## Aufgabe:
Schreiben Sie aus dem Artikel über RepRap-3D-Drucker in der Industrie die Passage wortgetreu ab, die bei den Worten „So wie die Lagerhalle“ beginnt. Hören Sie nach „Bautz, heute 27.“ auf.

Wie sich die Industrie günstige RepRap-3D-Drucker zunutze macht
Vom Spielzeug zum Kostensenker

3D-Drucker | Geräte wie die von German RepRap, anfangs belächelt, sind heute aus der Industrie nicht mehr wegzudenken. Sie werden immer häufiger eingesetzt, sei es im Prototypenbau, im Formenbau oder für die Kleinserienfertigung. Der Grund dafür ist einfach: Es lassen sich Kosten sparen.

Stefanie Schneider Marketingleiterin bei der German RepRap GmbH, Feldkirchen

Wer in der Lagerhalle von German RepRap steht, tut sich schwer mit der Vorstellung, dass alles im Keller eines kleinen Reihenhauses begonnen hat: Meterlange Regale mit Filamenten und Ersatzteilen wechseln sich ab mit Paletten, auf denen sich Drucker stapeln. Dazwischen liegen die Versandabteilung und die Werkstatt für die Qualitätskontrolle. Und doch begann die Geschichte des deutschen 3D-Drucker-Herstellers genau dort in diesem Reihenhaus im Osten von München.
So wie die Lagerhalle nichts mehr mit dem überfüllten Keller vom Frühjahr 2012 zu tun hat, so unterscheiden sich die heute gefertigten 3D Drucker deutlich von dem Gerät, das den Auslöser gab für die erfolgreiche Geschäftsentwicklung. Das hatte nämlich Florian Bautz aus Heizungsrohren gefertigt, Mitgründer und Geschäftsführer von German RepRap. Die beiden Gründer, Florian Bautz und Jan Giebels, entstammten der RepRap-Community, der Open-Source-Bewegung, aus der die 3D Drucker von German RepRap hervorgingen.
Knapp drei Jahre später, finden sich die 3D-Drucker von German RepRap in vielen Konstruktionsabteilungen von großen und mittleren Unternehmen. „Man kann sagen, dass ein Großteil der Dax-Unternehmen einen 3D-Drucker von uns einsetzt“, so Florian Bautz, heute 27.
Das Thema 3D-Druck gibt es an sich schon lange. Nur hat es keiner so genannt. Additive Fertigung, Rapid Prototyping und Rapid Manufacturing waren die Schlagworte. Und es waren andere, teurere Verfahren, etwa das Lasersintern. Hier schmilzen Kunststoffpartikel mit Hilfe von Laserstrahlen und verbinden sich so zu einem Objekt. Lasersintern ist kostspielig, gerade wenn es um größere Objekte geht. Entsprechend selektiv wird es eingesetzt.
Lasersintern ist eine Domäne von Dienstleistern wie der Creabis GmbH in München. Große Unternehmen mögen in eine eigene Lasersinteranlage investieren. Für mittlere Firmen sprengen die Drucker, die mehrere hunderttausend Euro kosten, das Budget. Kleine RepRap-Drucker sind bereits ab wenigen hundert Euro zu haben. Wer beispielsweise Platinen-Prototypen druckt, dem reicht das. Den meisten Industrieanwendern ist allerdings ein Druckbett von 150 x 150 mm zu klein.

## Bereitgestelltes Material:
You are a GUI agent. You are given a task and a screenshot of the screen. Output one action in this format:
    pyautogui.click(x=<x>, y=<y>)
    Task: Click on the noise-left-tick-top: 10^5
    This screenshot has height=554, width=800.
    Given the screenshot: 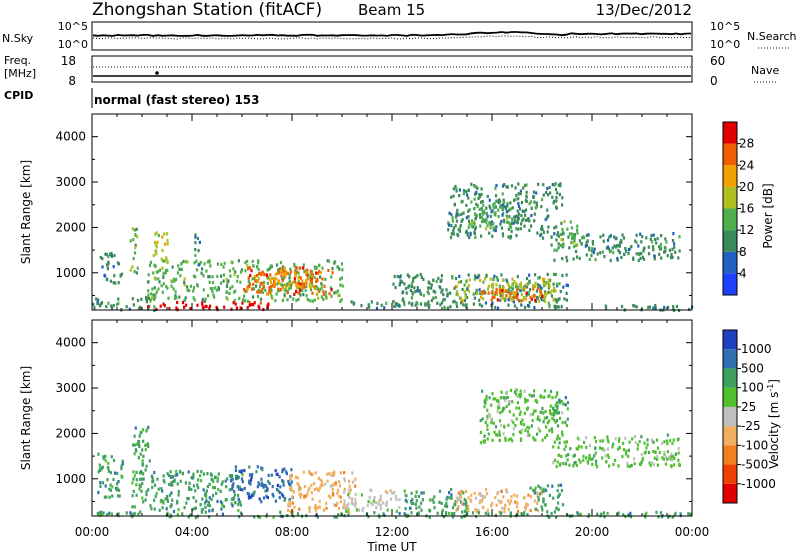 What is the action you would take?
    pyautogui.click(x=73, y=26)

## Lösung:
So wie die Lagerhalle nichts mehr mit dem überfüllten Keller vom Frühjahr 2012 zu tun hat, so unterscheiden sich die heute gefertigten 3D Drucker deutlich von dem Gerät, das den Auslöser gab für die erfolgreiche Geschäftsentwicklung. Das hatte nämlich Florian Bautz aus Heizungsrohren gefertigt, Mitgründer und Geschäftsführer von German RepRap. Die beiden Gründer, Florian Bautz und Jan Giebels, entstammten der RepRap-Community, der Open-Source-Bewegung, aus der die 3D Drucker von German RepRap hervorgingen.
Knapp drei Jahre später, finden sich die 3D-Drucker von German RepRap in vielen Konstruktionsabteilungen von großen und mittleren Unternehmen. „Man kann sagen, dass ein Großteil der Dax-Unternehmen einen 3D-Drucker von uns einsetzt“, so Florian Bautz, heute 27.